Mr. Speaker, just a few facts on the funding. No supplemental appropriations or reprogramming of existing appropriations are required to support the funding amount for this select subcommittee. There are sufficient funds in fiscal 1996 available within the appropriate House account to fund the expenses of the select subcommittee without jeopardizing other committee's funding needs.
Second, this funding level continues to honor the Contract With America's commitment to reduce committee staffing by one-third. On the first day of Republican control of the House, committee staffs were cut by 621 positions, a 33 percent reduction from the previous Congress. As of March 31, by not filling the total authorized positions, committees have contributed an additional 105 positions to this reduction, an actual cut of 40 percent. This resolution, as amended, does not violate the commitment to reduce committee funds by 30 percent in the 104th Congress, and the amount is also well below previous similar investigations.
Mr. Speaker, the famous October Surprise investigation cost taxpayers over $4.5 million. Now our friends on the other side of the aisle apparently have found fiscal conservatism.
Mr. Speaker, I yield 3\1/2\ minutes to the gentleman from New York
[Mr. Gilman], the distinguished chairman of the Committee on International Relations.
(Mr. GILMAN asked and was given permission to revise and extend his remarks.)
Mr. GILMAN. Mr. Speaker, I yield to the gentleman from Indiana [Mr. Burton].
Mr. BURTON of Indiana. Mr. Speaker, I thank the gentleman for yielding to me.
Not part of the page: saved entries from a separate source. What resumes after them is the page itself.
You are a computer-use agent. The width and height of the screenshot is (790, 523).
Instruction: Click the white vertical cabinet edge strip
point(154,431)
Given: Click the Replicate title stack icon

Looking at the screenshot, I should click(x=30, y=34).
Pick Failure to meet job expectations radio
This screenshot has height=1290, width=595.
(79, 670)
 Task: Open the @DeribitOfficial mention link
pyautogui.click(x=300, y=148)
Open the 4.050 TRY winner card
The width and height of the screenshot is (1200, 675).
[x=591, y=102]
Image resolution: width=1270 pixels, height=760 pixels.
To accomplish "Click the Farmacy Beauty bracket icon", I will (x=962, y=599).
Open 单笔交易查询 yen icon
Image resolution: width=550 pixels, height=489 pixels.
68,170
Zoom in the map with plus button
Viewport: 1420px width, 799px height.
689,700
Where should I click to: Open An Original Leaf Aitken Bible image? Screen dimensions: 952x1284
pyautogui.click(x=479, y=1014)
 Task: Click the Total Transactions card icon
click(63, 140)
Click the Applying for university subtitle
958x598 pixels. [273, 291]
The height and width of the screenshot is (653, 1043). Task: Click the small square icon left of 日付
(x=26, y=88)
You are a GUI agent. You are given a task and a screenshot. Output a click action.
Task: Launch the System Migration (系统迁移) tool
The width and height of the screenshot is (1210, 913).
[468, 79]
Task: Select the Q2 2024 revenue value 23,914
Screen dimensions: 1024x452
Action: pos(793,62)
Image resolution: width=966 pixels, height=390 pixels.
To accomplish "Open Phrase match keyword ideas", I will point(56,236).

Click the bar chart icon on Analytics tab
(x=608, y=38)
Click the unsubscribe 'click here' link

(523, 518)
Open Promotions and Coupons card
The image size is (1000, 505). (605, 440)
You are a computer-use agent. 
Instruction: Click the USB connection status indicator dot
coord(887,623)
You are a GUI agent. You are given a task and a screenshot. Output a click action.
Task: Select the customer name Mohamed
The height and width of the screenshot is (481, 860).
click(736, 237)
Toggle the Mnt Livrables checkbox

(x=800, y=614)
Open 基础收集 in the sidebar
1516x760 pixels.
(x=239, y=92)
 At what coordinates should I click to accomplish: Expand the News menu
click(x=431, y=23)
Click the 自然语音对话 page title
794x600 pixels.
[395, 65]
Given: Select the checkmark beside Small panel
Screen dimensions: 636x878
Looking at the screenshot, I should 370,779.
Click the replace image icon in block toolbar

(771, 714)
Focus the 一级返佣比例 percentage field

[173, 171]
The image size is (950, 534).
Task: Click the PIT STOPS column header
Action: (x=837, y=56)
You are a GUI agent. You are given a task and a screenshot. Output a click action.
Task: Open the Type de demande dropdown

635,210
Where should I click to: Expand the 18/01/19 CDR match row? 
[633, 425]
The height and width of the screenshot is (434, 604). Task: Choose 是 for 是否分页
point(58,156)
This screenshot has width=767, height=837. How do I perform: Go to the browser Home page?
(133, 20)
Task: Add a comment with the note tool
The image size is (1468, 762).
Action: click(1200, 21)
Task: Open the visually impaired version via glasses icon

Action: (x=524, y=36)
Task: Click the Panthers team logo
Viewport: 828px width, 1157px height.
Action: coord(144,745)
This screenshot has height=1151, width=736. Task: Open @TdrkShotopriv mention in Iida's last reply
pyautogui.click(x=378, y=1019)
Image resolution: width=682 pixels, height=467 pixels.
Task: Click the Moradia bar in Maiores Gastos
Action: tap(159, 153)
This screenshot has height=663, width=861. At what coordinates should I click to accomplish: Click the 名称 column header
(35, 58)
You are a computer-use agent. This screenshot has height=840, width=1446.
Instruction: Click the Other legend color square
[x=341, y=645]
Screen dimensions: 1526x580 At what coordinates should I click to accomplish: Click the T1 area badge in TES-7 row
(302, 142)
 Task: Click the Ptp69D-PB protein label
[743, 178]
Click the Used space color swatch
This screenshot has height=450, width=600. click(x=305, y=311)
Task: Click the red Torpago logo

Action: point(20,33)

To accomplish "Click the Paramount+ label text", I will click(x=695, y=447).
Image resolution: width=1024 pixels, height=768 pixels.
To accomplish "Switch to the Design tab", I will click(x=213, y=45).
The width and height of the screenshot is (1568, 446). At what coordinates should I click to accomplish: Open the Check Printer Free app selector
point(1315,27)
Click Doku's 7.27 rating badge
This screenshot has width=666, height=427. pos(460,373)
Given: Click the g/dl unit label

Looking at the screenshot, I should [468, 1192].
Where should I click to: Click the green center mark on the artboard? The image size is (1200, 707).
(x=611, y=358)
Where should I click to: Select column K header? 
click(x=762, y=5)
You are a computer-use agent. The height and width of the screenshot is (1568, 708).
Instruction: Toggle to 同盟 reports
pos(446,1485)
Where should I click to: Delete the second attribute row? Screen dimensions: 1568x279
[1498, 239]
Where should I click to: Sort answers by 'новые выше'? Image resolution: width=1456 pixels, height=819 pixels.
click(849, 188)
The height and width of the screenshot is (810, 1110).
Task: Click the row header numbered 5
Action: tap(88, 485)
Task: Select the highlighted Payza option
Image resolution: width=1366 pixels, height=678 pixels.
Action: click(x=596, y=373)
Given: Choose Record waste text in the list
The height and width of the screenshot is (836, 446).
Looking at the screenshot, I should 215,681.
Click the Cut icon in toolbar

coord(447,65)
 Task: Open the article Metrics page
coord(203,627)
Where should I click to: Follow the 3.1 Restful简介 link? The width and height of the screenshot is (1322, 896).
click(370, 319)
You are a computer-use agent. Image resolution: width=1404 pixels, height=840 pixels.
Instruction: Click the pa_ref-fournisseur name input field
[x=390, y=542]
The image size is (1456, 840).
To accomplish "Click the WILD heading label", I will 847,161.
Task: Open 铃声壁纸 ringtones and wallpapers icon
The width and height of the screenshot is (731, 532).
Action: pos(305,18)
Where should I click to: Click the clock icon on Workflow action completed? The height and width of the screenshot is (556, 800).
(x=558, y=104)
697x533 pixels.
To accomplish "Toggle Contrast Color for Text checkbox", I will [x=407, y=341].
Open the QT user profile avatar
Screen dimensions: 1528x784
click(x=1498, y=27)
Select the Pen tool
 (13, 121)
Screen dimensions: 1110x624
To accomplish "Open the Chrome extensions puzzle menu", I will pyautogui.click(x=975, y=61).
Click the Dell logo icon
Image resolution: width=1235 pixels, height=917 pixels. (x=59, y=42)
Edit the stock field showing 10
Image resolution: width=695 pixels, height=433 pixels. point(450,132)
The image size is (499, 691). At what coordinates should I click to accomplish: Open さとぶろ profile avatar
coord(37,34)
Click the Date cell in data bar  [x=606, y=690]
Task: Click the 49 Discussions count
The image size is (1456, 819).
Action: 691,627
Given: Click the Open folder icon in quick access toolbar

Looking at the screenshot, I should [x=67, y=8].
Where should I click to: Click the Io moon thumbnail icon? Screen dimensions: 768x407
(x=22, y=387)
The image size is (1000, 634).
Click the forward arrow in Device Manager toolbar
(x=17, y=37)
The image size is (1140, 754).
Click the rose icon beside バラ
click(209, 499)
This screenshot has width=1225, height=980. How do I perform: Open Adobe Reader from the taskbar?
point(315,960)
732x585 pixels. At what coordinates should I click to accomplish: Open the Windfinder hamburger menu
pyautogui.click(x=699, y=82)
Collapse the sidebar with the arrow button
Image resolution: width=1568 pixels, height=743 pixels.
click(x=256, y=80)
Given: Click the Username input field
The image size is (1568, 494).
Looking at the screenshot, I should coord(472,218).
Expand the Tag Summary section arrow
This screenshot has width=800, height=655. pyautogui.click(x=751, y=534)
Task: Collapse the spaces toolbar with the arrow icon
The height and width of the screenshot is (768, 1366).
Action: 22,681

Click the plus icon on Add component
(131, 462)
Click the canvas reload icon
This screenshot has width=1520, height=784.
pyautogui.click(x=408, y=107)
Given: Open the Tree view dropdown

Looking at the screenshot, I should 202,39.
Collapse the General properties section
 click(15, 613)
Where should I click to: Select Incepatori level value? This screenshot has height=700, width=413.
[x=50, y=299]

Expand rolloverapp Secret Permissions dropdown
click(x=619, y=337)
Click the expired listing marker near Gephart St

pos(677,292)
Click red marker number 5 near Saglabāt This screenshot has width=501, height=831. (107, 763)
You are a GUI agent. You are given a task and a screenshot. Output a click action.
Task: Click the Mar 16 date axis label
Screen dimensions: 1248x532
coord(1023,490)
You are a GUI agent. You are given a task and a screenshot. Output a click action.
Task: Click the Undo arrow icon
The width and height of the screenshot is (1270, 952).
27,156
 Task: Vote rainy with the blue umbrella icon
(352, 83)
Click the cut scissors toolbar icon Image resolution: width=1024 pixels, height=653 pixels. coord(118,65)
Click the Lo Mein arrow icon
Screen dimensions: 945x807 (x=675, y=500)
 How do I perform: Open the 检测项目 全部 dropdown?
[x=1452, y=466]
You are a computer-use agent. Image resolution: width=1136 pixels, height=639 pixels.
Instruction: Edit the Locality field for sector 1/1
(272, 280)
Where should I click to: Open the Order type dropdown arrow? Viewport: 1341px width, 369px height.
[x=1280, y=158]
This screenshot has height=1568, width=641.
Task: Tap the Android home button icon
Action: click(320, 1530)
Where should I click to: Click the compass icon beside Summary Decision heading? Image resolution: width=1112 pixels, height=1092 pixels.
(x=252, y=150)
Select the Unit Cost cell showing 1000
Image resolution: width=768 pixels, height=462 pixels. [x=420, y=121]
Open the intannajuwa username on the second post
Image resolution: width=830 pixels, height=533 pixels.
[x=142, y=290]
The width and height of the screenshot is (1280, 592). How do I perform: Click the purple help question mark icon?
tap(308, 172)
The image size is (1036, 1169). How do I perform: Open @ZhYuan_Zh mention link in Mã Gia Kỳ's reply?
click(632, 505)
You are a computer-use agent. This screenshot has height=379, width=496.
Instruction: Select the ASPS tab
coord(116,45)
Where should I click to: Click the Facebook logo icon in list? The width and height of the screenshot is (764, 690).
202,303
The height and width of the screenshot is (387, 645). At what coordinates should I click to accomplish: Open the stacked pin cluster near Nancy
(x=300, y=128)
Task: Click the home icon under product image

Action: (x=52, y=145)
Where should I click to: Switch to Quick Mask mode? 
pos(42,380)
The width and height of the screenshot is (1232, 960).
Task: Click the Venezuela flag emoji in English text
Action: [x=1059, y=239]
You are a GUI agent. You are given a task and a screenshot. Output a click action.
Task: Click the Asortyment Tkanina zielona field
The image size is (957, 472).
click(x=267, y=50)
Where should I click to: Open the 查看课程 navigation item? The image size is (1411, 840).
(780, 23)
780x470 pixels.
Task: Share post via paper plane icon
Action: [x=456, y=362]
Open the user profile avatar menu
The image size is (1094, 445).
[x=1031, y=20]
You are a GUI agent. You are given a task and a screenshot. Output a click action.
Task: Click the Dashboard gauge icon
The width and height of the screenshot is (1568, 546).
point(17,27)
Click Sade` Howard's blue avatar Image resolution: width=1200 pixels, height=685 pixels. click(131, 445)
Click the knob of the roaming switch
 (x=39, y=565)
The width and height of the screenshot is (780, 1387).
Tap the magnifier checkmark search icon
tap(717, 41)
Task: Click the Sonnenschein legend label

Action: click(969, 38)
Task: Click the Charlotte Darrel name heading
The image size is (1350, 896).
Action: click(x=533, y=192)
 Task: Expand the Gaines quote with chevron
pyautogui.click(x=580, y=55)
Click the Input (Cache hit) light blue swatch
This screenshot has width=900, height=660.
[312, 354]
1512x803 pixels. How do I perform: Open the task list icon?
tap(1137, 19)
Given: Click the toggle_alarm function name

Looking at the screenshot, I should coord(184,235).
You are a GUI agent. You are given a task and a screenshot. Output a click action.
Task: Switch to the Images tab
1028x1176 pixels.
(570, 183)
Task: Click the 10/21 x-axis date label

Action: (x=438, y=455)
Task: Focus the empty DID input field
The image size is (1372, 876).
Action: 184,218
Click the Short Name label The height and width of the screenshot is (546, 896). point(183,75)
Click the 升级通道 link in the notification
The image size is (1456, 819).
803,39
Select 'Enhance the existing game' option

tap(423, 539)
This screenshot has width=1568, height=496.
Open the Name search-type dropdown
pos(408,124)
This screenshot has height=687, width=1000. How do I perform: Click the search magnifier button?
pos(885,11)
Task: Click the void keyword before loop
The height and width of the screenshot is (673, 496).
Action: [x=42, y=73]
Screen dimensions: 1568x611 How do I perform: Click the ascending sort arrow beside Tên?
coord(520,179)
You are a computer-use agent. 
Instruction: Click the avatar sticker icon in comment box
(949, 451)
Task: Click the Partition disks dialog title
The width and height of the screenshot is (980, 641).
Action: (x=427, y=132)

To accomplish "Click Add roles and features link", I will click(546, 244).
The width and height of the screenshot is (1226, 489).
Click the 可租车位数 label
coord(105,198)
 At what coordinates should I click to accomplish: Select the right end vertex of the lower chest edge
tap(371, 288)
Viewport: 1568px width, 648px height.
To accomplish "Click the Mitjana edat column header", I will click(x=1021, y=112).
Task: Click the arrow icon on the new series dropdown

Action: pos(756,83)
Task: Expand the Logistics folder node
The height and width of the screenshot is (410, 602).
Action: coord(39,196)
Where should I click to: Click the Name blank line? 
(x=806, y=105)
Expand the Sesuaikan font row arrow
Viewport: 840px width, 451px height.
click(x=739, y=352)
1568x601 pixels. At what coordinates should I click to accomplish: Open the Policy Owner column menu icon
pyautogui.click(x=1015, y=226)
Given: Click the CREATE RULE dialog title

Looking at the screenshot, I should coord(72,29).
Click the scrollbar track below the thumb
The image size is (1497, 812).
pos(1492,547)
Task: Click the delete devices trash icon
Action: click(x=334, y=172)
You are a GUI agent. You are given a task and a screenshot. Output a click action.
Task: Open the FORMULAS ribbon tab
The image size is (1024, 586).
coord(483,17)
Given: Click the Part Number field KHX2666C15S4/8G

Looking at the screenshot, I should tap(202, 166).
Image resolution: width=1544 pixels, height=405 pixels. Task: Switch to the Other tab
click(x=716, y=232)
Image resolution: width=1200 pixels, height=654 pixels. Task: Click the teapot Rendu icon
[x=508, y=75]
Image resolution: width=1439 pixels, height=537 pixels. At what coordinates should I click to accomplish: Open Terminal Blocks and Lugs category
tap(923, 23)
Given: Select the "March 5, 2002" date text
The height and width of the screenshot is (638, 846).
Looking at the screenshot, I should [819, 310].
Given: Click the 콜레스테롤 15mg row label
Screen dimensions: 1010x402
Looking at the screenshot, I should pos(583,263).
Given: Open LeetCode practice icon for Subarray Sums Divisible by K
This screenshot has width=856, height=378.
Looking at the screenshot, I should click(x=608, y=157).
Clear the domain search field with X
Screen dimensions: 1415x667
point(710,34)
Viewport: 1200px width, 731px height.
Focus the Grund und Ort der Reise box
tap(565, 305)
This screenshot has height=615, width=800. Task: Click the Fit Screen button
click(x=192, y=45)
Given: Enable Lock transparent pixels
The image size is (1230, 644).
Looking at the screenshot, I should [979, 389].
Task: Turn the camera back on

Mr. Speaker, I wish my colleagues' frugality had been apparent when we were talking about the Iran-Contra investigation, which ended up with nobody really being convicted. Everybody was dismissed, and we spent $48 million; $48 million on Iran-Contra and $2 million on the select committee. On the October Surprise they spent $1.35 million.
They cannot have it both ways. If something is done that is questionable and needs to be investigated and we need the resources to do it, they should be appropriated, just like you did, only you spent a heck of a lot more money than we are talking about.
Mr. GILMAN. I thank the gentleman, Mr. Speaker. Incidentally, the gentleman's figures on the October Surprise should be revised to show there was a total expenditure of $4.5 million.
Mr. Speaker, I thank the gentleman from Florida for yielding time to me.
Mr. Speaker, this request for $995,000 to fund the Select Subcommittee on Bosnia is a reasonable, prudent allocation of House resources for a particularly important task.
Some of our colleagues have asked why our full committee cannot investigate the Clinton administration's role in secretly permitting the Iranians to provide arms to the Bosnian Muslims in 1994.
It is an appropriate question, and there is a good response.
First of all, our full committee continues to have a full and demanding agenda.
Among the major issues our committee is extensively engaged in are international terrorism, narcotics and organized crime, NATO expansion, trade, China-MFN, the Middle East Peace Process, Haiti, North Korea, Russia, and oversight of other aspects of United States policy towards Bosnia, to name just a few.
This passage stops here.